Estate 2015, 30 milioni gli italiani in vacanza quest’anno: l’82% in Italia, al mare. Offerte più convenienti a giugno

Aumentano i vacanzieri italiani, 30 milioni in tutto per una spesa complessiva di 15,1 miliardi

vacanzeQuest’anno 30 milioni di italiani andranno in vacanza, per una spesa complessiva di 15,1 miliardi tra alloggio, alimentazione, servizi e svaghi. Questi sono alcuni dei dati emersi dall’indagine della Coldiretti (la principale organizzazione agricola a livello nazionale), che afferma che, quest’anno, c’è stato un aumento dell’8% del numero dei vacanzieri italiani, verificatosi già dal primo weekend dopo la fine della scuola. La crisi ha segnato profondamente il nostro paese, a testimonianza di ciò anche il fatto che, secondo la Coldiretti, rispetto allo scorso anno, il 16% degli italiani ha dichiarato che spenderà molto meno per le vacanze; tuttavia, non manca chi nonostante la crisi ha intenzione di aumentare il budget per le vacanze, ma solo per il 3% degli italiani.

Molti italiani partiranno già a giungo anche per trovare delle offerte più convenienti, sia per quanto riguarda vitto e alloggio sia per quanto riguarda le attività ricreative, che in questo mese potrebbero essere scontate fino al 30%. Alcuni vacanzieri scelgono la sempre più gettonata “vacanza sprint“ovvero quella con una durata minore ai tre giorni (l’11% degli italiani), altri scelgono una vacanza dai 4 giorni ad una settimana (il 17%), ed altri ancora da una a due settimane (il 16%). I più audaci, o meglio, i più fortunati si godranno la loro vacanza da tre a quattro settimane (il 4%) o addirittura per oltre un mese (il 3%).

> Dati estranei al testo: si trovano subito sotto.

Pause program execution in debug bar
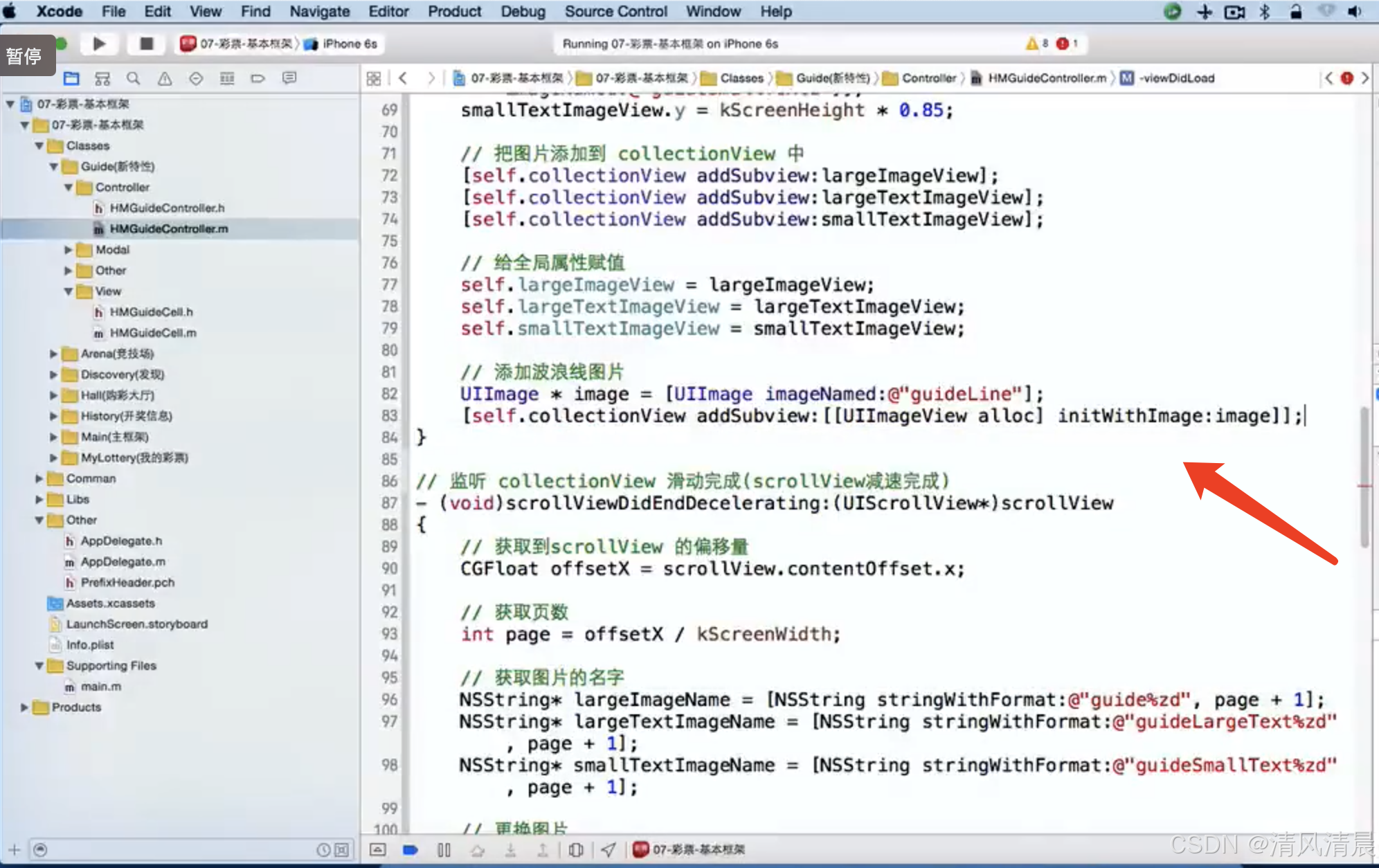Viewport: 1379px width, 868px height. 444,849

Secondo il sondaggio della Coldiretti, rispetto all’anno scorso, l’8% dei vacanzieri italiani ha scelto mete più vicine, mentre il 6% di questi ha ampliato i propri orizzonti scegliendo destinazioni più lontane; tuttavia,  sono moltissimi gli italiani che hanno deciso di trascorrere le vacanze estive nella loro penisola (circa l’82% ), scegliendo le destinazioni più varie. 7 italiani su 10 andranno al mare, il 18% di questi andrà in montagna e solo il 5% degli italiani si recherà in campagna. Sono pochi, invece, gli italiani  che hanno deciso di affittare un alloggio per le vacanze, solo il 15%, mentre sono di più quelli che alloggeranno in alberghi (o pensioni) e quelli che invece  trascorreranno le vacanze vivendo i case di proprietà, di amici o di parenti , rispettivamente il 31% e il 36%.

Nonostante i bilanci negativi attuali del nostro paese, la Coldiretti è ottimista, ed infatti afferma che “il fatto che 6 italiani su 10 abbiano deciso di trascorrere una vacanza in estate con un aumento dell’8% rispetto allo scorso anno, è un importante segnale di incoraggiamento per il turismo italiano dove, trovano lavoro un milione di persone, molte delle quali proprio durante il periodo estivo”.

Un altro elemento positivo è l’aumento dei turisti in arrivo in Italia per le vacanze, pari al 5% rispetto allo scorso anno. Come emerge dalle previsioni per il 2015 del Ciset ( Centro Internazionale di Studi sull’Economia Turistica), l’aumento dei vacanzieri che verranno in Italia è senza dubbio alimentato anche dall’Expo di Milano, che vedrà turisti arrivare da ogni parte del mondo anche grazie ad un miglioramento della situazione economica. I turisti stranieri, infatti, secondo la Jfc (società specializzata in indagini sul turismo), oltre che a visitare gli stand di Milano, dedicheranno il 67% del loro tempo anche per visitare altri luoghi della penisola, come la Toscana, la Lombardia, il Lazio, il Veneto e l’Emilia-Romagna.

Per la Coldiretti “l’Italia è l’unico Paese al mondo che può vantare una tradizione culinaria conosciuta in tutto il mondo e supportata dal maggior numero di certificazioni alimentari”, molti turisti, infatti, oltre che per l’arte, visiteranno il nostro paese per le sue prelibatezze, ed è per questo che l’organizzazione agricola continua sottolineando che “la gran parte dei risultati economici e delle opportunità di lavoro del turismo in Italia nell’estate 2015 dipende dalle scelte dei turisti a tavola che condizionano i bilanci di ristoranti, agriturismi, mercati, pizzerie, negozi, bar e gelaterie, ma anche di sagre e mercati degli agricoltori di campagna Amica per i quali si è registrato un vero boom negli ultimi anni.